Я прочла книгу не отрываясь, лежа на животе на своем диване и заливаясь слезами. Потом я читала вслух Егорке. Потом, в третий раз, ему и Нюре, и мы плакали все вместе…
Мама говорила Нюре, что она обязательно должна съездить к «своим». «Свои» – это были Нюрины мама и папа и два брата. Я знала, что они «на поселении» или «в ссылке», но эти слова мама и Нюра в своих разговорах не употребляли. Их еще раньше говорила Батаня. Нюре, похоже, в ссылку ехать не хотелось, я не понимала, зачем мама ее туда хочет отправить, когда ясно, что на даче нам всем было бы лучше. Но Нюра уже собирала сахар и крупу, соль и спички и это ужасное хозяйственное мыло. Много мыла, потому что Нюра больше всего любила чистоту…
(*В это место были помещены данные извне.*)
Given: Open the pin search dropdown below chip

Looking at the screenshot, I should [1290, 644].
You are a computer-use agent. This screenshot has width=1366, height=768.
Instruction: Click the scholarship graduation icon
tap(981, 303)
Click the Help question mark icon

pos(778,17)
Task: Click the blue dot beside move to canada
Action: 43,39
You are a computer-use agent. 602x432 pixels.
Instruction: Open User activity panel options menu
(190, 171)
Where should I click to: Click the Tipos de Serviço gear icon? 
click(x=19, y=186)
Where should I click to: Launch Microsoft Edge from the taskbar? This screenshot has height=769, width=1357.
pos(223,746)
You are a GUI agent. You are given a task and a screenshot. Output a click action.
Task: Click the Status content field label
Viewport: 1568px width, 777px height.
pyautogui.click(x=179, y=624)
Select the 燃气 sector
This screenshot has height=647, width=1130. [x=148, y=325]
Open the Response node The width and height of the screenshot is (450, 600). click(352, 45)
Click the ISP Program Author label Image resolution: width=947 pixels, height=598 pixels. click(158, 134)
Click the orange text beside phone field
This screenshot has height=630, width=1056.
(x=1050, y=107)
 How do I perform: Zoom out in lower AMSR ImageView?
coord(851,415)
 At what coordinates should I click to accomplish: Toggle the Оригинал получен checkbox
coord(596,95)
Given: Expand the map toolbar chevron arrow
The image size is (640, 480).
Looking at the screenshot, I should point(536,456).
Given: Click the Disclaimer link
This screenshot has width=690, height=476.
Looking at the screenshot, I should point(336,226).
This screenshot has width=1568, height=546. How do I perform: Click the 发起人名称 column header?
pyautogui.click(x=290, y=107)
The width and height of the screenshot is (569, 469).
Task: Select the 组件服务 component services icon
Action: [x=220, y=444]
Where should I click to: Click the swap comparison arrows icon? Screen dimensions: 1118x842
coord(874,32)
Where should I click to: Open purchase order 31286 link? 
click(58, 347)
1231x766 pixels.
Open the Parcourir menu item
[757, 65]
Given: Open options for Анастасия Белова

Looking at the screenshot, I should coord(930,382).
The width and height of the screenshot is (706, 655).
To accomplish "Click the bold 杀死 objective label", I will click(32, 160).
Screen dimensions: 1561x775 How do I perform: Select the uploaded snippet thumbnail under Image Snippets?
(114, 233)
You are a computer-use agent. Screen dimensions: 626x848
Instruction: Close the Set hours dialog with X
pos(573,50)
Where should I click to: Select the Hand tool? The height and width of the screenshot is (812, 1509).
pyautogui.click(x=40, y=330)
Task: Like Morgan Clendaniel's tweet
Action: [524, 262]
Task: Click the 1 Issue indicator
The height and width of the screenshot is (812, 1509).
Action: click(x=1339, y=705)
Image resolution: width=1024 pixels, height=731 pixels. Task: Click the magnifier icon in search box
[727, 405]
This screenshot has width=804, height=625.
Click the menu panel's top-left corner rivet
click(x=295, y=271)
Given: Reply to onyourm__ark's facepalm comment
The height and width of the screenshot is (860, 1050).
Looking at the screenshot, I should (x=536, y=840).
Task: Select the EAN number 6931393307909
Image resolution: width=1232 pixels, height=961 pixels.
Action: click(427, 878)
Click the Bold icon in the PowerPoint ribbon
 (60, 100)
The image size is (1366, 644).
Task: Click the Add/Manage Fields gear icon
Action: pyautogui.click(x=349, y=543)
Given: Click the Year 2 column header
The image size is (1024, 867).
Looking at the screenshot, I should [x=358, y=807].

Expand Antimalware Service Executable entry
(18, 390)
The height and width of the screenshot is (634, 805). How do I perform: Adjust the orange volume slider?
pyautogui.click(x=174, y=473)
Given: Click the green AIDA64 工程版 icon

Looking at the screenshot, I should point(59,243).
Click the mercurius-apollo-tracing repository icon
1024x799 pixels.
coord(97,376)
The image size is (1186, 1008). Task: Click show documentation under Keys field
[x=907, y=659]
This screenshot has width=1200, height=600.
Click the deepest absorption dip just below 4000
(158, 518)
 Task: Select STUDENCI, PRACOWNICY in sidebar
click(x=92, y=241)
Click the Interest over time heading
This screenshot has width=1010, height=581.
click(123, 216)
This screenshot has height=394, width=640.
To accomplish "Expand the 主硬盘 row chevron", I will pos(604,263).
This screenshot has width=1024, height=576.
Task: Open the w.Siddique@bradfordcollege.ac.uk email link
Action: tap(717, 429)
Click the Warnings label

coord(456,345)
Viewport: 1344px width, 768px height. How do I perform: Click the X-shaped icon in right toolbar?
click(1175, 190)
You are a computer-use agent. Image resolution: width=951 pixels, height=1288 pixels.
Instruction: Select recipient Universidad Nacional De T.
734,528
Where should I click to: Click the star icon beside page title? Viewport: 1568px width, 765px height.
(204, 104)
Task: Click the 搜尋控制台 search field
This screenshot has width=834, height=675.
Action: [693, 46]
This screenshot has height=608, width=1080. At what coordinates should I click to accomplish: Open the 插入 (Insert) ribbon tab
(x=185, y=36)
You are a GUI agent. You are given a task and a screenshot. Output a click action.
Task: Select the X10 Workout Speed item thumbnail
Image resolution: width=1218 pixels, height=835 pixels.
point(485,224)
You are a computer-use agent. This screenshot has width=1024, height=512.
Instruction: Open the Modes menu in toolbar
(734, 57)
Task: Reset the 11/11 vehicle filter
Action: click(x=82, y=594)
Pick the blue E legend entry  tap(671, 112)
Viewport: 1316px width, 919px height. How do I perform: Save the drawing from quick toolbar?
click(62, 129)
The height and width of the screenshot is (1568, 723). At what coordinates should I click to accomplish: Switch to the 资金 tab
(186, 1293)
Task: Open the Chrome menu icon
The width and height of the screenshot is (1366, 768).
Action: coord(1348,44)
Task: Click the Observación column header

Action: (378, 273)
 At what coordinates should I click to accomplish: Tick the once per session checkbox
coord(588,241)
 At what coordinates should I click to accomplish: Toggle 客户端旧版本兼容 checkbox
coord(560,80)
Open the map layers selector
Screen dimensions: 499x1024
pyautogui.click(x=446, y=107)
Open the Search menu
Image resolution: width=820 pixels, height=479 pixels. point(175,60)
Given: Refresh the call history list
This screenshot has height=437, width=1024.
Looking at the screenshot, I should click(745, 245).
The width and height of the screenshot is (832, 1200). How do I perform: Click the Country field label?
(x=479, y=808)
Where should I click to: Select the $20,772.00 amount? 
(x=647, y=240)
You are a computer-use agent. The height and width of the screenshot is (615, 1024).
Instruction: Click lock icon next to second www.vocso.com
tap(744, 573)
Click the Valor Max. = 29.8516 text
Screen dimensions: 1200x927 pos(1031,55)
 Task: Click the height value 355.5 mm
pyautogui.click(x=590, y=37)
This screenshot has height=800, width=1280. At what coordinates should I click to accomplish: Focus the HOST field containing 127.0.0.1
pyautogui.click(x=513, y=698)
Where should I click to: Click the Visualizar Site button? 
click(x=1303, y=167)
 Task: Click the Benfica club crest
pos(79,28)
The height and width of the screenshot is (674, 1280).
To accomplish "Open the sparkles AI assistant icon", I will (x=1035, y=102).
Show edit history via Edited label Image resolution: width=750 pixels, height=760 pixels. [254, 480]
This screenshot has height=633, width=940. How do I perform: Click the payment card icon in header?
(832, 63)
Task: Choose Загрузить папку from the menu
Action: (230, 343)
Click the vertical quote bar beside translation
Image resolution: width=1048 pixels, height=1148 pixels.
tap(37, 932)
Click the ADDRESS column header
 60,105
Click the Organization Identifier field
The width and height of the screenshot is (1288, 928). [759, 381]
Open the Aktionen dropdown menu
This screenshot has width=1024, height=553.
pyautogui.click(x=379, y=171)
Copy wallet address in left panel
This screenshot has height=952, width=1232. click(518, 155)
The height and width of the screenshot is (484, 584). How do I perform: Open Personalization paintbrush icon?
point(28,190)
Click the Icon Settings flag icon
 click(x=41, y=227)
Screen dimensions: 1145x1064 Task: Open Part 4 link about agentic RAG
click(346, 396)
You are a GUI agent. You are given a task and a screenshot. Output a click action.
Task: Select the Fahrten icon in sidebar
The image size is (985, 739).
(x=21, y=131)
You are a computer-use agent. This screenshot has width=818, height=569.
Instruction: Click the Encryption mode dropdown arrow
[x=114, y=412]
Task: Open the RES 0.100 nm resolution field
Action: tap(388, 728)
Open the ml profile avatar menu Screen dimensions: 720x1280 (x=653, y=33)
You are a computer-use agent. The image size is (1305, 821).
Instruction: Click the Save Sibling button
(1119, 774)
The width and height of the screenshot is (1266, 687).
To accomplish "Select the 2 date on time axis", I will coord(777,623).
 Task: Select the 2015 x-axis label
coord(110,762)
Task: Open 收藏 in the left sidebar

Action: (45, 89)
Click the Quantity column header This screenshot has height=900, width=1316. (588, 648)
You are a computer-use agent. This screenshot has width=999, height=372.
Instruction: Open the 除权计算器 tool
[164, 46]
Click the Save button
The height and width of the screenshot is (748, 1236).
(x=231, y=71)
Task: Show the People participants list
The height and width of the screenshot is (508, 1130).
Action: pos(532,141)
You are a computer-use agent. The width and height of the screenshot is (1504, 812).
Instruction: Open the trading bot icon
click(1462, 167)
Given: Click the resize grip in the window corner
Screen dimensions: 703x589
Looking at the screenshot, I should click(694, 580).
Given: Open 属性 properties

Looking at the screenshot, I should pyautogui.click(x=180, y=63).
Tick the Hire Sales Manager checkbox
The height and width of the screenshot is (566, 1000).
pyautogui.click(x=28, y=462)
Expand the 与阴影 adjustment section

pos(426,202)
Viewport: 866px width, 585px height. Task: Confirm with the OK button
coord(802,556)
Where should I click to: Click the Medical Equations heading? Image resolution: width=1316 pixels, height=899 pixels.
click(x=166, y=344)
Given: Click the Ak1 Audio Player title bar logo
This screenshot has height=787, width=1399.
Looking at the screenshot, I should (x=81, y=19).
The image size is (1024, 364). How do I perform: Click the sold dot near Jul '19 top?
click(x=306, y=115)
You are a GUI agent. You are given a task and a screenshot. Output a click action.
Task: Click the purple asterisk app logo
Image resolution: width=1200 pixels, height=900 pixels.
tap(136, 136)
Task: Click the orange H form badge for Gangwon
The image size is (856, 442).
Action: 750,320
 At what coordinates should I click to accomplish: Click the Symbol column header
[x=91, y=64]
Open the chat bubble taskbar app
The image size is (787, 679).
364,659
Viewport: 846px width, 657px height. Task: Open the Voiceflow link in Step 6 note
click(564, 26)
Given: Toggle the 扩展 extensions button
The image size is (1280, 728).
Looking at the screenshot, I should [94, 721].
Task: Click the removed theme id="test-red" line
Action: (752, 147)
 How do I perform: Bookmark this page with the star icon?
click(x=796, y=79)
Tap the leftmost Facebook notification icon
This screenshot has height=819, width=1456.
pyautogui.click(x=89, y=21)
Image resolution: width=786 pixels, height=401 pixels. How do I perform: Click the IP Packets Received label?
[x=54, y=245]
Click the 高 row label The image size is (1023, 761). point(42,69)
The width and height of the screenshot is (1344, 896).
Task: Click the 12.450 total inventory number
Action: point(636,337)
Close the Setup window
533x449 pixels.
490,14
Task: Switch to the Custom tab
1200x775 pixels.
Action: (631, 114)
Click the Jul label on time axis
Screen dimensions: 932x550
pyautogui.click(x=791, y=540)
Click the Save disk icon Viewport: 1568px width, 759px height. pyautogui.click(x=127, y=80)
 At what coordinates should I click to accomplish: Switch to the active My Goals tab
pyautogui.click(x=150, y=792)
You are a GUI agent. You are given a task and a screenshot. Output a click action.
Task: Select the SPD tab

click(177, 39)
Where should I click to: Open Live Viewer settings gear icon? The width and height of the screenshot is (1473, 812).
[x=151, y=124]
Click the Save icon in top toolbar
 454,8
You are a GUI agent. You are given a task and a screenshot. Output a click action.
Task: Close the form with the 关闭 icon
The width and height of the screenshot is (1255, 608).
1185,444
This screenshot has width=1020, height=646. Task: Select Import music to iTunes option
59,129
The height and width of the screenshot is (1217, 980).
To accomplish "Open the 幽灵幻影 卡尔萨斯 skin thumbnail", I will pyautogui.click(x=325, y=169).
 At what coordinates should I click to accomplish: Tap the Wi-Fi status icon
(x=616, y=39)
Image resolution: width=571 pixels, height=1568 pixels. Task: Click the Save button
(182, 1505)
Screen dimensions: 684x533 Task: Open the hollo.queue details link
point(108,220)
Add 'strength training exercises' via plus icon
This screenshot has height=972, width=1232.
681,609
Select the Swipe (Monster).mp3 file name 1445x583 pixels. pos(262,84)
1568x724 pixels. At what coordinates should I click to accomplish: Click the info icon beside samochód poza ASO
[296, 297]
Нюра приехала от своих еще до того, как мы с Егоркой вернулись из Барвихи. Когда я пыталась расспрашивать ее, как там, она молчала. Но иногда вдруг сама начинала рассказывать, коротко, резко, как-то отдельными словами. Так я узнала, что ее младший братик утонул. Он был чуть старше меня. Пытался ловить рыбу из-под льда, потому что никакой еды не было. Он целыми днями этим занимался, но как это случилось – Нюра не говорила. Потом говорила, что мама стала совсем плохая, у нее пухнут ноги, и она не может ходить. «Так вот и ползает еле-еле. А вообще ужас, Люсенька, полный ужас, ничего нет, землю хоть ногтями ковыряй. И ни одежки, ни еды – ничего», – потом она вдруг отворачивалась от меня и замолкала. А однажды сказала: «Вот Руфа и Алиханов не верят, что так худо, и говорить не велят, так ты смотри, молчи у меня», – закончила она строго. Потом я два или три раза видела, что она собирает посылки и ходит их отправлять. Но письма она получала только от сестры Тани из Ленинграда. Я однажды спросила ее, почему они ей не пишут, ведь она, наверное, скучает без их писем, и она просто ответила: «А я им не велела писать. Нельзя это, вред мне может быть. Да и ни к чему. Что в них скажешь, в письмах-то?»[34]. (Стр. 90 – 104)
Осенью 1931 года я пошла во второй класс школы № 27 на Большой Дмитровке… Не помню, почему, может, из-за очередной болезни, мама привела меня в школу не первого сентября, а на несколько дней позже. Внизу около раздевалки она передала меня учительнице. Та за руку ввела меня в класс и, поставив около своего стола, сказала, что подумает, где меня посадить. Дети смотрели на меня. Я на них. И чувствовала себя так, как всегда чувствует новенький – чужак, то есть плохо. Свободных мест в классе не было. За некоторыми партами сидели по три ученика вместо двух. В Ленинграде я такого не видела. И даже при своем малом школьном опыте понимала, что это непорядок.
34
Коллективизация 1930–1933 гг. – искусственно созданная Сталиным гуманитарная катастрофа вселенского масштаба: голодомор на Украине, на Дону, в Поволжье, а Казахстане, на Урале и т. п., миллионы «раскулаченных» спецпереселенцев, в числе которых и родственники няни Нюры. – Сост.